John F Kennedy once proclaimed: “The future promise of any nation can be directly measured by the prospects of its youth”.
But according to a recently released survey, Australia might be sadly lacking that promise, with only eight per cent of Australian millennials believing they will be better off than their parents, and only four per cent anticipating they will be happier.
The YOUTH survey
These are the findings of the Millennial Survey 2017, an annual global study by financial consultancy firm Deloitte that explores the attitudes of the up-and-coming generation, and how they view the world.
It noted: “Especially in developing countries, many are anxious about a world that presents numerous threats and question their personal prospects.”
In Australia more specifically, they found that less the one in 10 Australians feel they will be more financially secure than their parents compared to a 36 per cent average in the developed world, and 71 per cent average in the developing world.
Factors contributing to the malaise include employment prospects, fear of terrorism and crime, the double edged sword of increasing technology, and social issues like housing affordability.
ABC News continues Australia’s Youth Unemployment rate currently sits at 13.3 per cent – a figure that’s around twice the general rate. And it’s not just unemployment, but underemployment posing a threat.
One in five young people are working, but want to be working more, equating to an astounding 20 per cent underemployment figure.
Deloitte notes this uncertainty is leading to increased loyalty to employers in a period when “stability is appealing”.
It’s well documented that the great Australian dream of owning your own home is slipping through the grasp of the younger generation.
Underemployment and unstable employment like freelancing or consulting all make it harder to obtain a loan, while rising house prices mean even well-paid young professionals are challenged to tick the required financial boxes.
David Hill, Deloitte Australia’s chief operating officer told the Sydney Morning Herald for millennials “Australia no longer looks like the lucky country”.
“I suspect booming house prices in the major cities of Sydney and Melbourne are partly to blame for this pessimism, with many young Australians believing the dream of owning their own home is increasingly out of reach.
Meanwhile global uncertainty also plays a role.

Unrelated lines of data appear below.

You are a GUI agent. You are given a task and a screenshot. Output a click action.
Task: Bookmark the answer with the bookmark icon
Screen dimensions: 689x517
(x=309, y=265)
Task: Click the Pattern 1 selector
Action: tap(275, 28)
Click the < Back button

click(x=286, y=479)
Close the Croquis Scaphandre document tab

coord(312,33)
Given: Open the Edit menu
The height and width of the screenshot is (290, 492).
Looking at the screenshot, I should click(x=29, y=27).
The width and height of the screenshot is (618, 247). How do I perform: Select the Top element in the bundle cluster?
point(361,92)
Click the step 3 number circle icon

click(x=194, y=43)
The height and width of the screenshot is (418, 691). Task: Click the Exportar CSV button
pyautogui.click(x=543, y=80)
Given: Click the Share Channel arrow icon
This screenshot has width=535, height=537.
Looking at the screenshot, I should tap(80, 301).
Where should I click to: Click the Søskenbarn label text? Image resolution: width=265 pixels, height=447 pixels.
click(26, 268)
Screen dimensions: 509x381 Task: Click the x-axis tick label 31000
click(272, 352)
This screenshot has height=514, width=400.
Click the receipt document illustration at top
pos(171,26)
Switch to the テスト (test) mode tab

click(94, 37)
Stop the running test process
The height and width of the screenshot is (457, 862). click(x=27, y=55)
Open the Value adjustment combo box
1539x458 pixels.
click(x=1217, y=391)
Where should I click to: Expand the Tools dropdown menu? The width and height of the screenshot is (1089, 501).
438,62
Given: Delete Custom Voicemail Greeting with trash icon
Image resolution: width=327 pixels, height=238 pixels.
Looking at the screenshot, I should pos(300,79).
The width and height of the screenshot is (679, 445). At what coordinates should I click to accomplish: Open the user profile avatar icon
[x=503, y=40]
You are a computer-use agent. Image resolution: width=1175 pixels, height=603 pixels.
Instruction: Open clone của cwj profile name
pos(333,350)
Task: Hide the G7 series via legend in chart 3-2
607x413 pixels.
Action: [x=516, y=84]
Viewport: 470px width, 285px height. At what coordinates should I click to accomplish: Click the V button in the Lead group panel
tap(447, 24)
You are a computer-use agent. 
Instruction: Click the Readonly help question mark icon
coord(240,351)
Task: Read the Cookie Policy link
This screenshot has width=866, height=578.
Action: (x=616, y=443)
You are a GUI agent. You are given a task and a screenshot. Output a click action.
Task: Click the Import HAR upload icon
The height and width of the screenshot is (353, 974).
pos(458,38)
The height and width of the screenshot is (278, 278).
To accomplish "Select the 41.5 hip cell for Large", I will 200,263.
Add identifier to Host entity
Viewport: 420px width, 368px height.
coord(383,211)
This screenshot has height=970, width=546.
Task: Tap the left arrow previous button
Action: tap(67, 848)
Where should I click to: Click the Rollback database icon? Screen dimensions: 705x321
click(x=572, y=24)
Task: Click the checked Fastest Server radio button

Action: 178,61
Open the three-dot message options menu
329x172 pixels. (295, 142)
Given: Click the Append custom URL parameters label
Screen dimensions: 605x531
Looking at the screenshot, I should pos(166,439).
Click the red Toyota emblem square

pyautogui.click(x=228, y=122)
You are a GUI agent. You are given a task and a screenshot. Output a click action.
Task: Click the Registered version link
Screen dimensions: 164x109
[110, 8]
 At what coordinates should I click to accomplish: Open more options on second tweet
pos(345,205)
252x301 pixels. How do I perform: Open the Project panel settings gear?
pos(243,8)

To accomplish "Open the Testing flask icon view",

Amidst a backdrop of terror attacks, the economic upheaval of Brexit, and the radical leanings of the US, millennials are increasingly wary of the way the global landscape is unfolding and their personal safety within it.
The up-and-coming generation is armed with more technological nous than any before it, but understands that with the benefits come major drawbacks.
Deloitte notes: “For some, it encourages creative thinking and provides opportunities to develop new skills. For others, automation poses a threat to jobs and is creating sterile workplaces”.
The Father James Grant Foundation’s Mission Engage believes government, business and individuals all have a role to play in providing positive prospects for Australia’s youth, and the foundation of their future is employment.
Our programs arm young people with the skills and experience they require to obtain meaningful employment, but we do not do it alone.
We actively work with job seekers and business to provide training, real world workplace exposure, confidence and the necessary skills to address youth unemployment.